Duggal is no stranger to big portfolios or bruising markets. Before joining JioStar, he spent a brief stint at Republic World as deputy general manager and north regional head for ad sales. Before that, he put in three years at Enterr10 Television, where he ran the north region for Dangal TV and Dangal 2, two of India’s leading free-to-air Hindi channels. The north alone accounted for more than 50 per cent of total channel revenue on his watch, a number that tends to get attention in any sales meeting.
His longest stint was at Zee Entertainment Enterprises, where he spent over six years rising to associate director of sales. There he commanded the Hindi movies cluster across seven channels, owned more than half of north India’s revenue across flagship properties including Zee TV and &TV, and closed marquee sponsorships across the Indian Premier League, Zee Rishtey Awards and Dance India Dance. He also handled monetisation for the English movies and entertainment cluster and the global news channel WION, a portfolio that would stretch most sales teams twice his size.
Earlier in his career Duggal closed what was then a Rs 3 crore single deal at Reliance Broadcast Network, one of the largest in Indian radio at the time, before that he helped launch and monetise JAINHITS, India’s first HITS-based cable and satellite platform.
His edge, by his own account, lies in marrying data and instinct: translating audience trends, inventory signals and client demands into long-term partnerships built on cost-per-rating-point discipline rather than short-term deal chasing. In a media landscape being reshaped by streaming, fragmented attention and AI-driven advertising, that kind of rigour is increasingly rare and increasingly valuable.

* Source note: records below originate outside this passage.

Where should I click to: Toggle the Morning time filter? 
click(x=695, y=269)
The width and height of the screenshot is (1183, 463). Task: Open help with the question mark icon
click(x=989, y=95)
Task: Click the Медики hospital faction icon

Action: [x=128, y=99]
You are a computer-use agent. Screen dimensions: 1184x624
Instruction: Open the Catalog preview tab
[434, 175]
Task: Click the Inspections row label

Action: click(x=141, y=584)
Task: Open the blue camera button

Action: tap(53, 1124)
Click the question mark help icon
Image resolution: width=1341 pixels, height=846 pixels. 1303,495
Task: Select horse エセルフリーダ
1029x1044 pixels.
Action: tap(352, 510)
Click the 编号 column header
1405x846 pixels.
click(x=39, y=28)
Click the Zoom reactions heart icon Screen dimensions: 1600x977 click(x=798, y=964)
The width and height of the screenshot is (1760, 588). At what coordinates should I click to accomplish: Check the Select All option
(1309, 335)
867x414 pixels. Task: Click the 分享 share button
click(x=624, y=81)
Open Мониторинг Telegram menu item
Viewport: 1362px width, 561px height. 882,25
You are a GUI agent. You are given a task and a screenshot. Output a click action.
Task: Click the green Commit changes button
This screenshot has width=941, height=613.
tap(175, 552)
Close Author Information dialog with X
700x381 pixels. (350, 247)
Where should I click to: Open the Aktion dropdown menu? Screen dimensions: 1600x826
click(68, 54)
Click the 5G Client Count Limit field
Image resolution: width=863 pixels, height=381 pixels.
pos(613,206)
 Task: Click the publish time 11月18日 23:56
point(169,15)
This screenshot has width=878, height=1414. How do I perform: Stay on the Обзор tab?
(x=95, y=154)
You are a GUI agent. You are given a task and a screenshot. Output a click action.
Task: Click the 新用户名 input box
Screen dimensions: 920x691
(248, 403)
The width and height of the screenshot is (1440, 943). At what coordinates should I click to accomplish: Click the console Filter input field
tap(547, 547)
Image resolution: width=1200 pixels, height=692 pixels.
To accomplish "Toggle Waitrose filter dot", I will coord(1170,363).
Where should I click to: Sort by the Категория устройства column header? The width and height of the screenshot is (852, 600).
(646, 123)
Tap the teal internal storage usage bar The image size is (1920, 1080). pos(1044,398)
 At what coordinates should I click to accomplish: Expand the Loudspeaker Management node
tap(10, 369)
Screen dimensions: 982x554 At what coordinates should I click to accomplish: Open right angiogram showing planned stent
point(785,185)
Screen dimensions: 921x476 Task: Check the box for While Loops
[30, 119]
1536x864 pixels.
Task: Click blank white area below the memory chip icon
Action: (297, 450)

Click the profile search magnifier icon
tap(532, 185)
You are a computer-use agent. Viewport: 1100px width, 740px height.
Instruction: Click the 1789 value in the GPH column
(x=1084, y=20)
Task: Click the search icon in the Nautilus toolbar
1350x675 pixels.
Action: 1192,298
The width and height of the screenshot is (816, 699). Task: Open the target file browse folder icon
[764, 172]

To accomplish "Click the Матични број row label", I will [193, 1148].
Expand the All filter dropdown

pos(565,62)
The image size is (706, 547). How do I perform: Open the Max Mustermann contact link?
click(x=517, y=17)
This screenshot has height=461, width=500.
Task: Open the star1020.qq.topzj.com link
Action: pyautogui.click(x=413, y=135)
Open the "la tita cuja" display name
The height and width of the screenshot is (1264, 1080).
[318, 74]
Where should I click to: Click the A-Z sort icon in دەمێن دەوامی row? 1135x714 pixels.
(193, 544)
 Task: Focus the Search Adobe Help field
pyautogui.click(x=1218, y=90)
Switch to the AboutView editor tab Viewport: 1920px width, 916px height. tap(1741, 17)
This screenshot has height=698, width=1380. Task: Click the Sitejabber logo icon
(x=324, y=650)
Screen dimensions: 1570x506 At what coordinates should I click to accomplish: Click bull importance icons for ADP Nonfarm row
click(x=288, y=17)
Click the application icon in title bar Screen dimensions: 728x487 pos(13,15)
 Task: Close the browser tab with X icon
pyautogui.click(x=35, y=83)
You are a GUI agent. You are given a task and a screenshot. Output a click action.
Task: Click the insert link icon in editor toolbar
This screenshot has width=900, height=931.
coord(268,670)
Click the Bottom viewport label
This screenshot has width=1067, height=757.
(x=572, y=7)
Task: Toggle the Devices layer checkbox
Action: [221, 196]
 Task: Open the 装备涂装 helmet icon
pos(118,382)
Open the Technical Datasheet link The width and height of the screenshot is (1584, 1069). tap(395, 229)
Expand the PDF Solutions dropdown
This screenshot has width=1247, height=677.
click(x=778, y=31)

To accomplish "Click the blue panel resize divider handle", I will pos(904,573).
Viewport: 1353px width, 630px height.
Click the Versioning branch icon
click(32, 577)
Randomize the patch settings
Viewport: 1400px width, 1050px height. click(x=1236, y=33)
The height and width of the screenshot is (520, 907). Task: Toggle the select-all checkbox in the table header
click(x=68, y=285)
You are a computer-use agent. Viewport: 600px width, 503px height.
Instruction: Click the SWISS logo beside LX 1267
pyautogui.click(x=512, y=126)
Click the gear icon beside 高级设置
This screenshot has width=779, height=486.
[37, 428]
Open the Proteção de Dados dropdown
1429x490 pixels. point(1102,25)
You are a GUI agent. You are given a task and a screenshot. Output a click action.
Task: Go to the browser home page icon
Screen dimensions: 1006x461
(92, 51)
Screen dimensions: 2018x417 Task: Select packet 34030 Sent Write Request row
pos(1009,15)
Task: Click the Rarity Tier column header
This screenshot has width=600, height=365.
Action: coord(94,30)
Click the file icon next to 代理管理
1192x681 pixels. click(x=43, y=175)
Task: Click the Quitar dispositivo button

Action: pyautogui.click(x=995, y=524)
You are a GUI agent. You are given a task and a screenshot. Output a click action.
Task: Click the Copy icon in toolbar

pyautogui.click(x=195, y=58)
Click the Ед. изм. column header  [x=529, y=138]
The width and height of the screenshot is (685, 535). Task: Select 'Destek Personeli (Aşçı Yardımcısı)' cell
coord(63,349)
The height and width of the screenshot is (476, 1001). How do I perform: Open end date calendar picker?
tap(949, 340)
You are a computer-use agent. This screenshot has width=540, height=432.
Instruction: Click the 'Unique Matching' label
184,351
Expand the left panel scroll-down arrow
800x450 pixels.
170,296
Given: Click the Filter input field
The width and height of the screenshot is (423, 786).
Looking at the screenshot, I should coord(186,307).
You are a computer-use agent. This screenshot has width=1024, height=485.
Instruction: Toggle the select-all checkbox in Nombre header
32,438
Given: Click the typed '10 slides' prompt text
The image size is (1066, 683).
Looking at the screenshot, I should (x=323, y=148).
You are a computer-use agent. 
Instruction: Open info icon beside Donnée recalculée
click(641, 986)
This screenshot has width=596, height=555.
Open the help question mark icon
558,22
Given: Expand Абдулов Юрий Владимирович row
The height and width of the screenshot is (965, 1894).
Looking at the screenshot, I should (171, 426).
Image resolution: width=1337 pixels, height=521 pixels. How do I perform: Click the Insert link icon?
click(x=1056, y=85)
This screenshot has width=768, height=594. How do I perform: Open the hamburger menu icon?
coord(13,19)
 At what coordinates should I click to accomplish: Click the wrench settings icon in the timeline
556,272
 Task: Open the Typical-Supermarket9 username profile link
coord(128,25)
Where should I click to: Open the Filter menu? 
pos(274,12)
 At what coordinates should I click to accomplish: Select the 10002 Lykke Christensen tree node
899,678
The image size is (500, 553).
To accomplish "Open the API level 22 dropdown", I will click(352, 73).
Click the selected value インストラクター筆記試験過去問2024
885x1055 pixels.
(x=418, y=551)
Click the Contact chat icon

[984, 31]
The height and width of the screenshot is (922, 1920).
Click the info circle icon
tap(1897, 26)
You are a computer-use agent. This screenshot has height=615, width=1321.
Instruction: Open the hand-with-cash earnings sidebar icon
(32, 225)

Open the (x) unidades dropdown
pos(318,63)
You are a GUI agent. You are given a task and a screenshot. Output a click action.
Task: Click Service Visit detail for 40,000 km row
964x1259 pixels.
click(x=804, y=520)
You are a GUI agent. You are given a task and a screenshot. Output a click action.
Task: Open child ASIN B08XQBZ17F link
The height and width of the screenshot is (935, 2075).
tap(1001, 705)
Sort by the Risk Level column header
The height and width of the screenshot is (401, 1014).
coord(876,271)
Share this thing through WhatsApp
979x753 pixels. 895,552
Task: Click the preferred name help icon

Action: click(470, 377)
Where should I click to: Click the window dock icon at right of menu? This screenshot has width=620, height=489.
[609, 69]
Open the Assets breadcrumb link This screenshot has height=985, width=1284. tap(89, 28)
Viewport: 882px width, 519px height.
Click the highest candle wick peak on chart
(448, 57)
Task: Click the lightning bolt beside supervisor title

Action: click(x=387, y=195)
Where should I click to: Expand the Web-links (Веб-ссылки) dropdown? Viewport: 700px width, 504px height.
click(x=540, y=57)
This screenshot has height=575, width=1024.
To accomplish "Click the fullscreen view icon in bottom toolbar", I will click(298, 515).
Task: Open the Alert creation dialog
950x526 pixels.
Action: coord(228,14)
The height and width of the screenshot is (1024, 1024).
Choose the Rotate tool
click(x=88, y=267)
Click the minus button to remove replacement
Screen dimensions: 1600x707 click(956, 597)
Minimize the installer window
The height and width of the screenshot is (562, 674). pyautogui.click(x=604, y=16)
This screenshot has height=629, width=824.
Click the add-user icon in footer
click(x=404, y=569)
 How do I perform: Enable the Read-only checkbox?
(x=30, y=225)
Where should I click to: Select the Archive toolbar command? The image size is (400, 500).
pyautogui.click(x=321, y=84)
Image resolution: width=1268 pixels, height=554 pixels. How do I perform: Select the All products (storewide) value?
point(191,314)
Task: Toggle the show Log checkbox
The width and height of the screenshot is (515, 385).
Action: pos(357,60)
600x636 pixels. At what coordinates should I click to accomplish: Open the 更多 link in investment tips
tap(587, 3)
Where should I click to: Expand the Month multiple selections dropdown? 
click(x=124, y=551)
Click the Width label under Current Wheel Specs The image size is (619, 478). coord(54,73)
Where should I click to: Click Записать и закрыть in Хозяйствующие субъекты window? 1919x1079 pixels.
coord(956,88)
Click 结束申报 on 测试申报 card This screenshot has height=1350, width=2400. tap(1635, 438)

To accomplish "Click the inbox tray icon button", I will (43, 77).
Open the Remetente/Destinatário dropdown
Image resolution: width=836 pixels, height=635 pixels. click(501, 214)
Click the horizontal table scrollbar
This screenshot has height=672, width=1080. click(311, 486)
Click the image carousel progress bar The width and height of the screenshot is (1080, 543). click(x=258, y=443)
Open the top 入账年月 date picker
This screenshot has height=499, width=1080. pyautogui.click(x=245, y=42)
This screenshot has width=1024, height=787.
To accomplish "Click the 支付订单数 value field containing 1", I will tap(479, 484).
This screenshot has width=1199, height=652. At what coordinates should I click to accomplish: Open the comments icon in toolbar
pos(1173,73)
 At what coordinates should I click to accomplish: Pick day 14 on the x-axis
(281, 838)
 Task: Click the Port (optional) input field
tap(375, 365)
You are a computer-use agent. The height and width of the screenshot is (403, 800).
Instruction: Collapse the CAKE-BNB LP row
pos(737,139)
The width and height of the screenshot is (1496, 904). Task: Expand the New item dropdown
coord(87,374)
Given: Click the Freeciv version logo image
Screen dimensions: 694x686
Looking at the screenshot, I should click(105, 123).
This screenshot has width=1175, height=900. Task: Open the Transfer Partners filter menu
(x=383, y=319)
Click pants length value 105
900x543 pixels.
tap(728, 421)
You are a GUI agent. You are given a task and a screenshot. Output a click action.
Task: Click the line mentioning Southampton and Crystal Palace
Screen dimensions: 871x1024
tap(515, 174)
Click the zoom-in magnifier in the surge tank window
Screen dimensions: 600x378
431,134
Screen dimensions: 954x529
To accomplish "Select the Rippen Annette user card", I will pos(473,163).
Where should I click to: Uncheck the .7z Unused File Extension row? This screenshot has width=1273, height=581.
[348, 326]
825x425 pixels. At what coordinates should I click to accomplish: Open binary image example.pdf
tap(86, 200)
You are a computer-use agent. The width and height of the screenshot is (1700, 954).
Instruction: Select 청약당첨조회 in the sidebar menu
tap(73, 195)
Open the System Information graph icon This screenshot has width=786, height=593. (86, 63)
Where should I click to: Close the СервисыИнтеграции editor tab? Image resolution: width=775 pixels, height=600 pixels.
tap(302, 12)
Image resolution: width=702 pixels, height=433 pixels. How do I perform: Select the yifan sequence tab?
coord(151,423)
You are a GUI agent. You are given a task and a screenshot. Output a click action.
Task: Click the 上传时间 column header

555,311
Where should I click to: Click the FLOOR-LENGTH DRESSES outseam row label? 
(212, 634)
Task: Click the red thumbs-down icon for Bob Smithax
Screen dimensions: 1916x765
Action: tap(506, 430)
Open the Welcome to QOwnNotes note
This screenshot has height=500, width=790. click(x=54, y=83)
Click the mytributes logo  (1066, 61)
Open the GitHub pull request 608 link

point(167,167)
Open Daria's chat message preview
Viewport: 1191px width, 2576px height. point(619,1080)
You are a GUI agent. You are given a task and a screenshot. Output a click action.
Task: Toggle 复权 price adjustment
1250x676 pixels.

JioStar, which blends the scale of Reliance’s Jio platform with the content firepower of Star, is doubling down on its advertising business at precisely the moment the Hindi GEC market is getting more competitive. Bringing in someone who has spent nearly two decades doing exactly this, across some of India’s most watched channels, is a pointed statement of intent. Duggal has spent his career turning audiences into revenue. JioStar is clearly betting he can do it again, and bigger.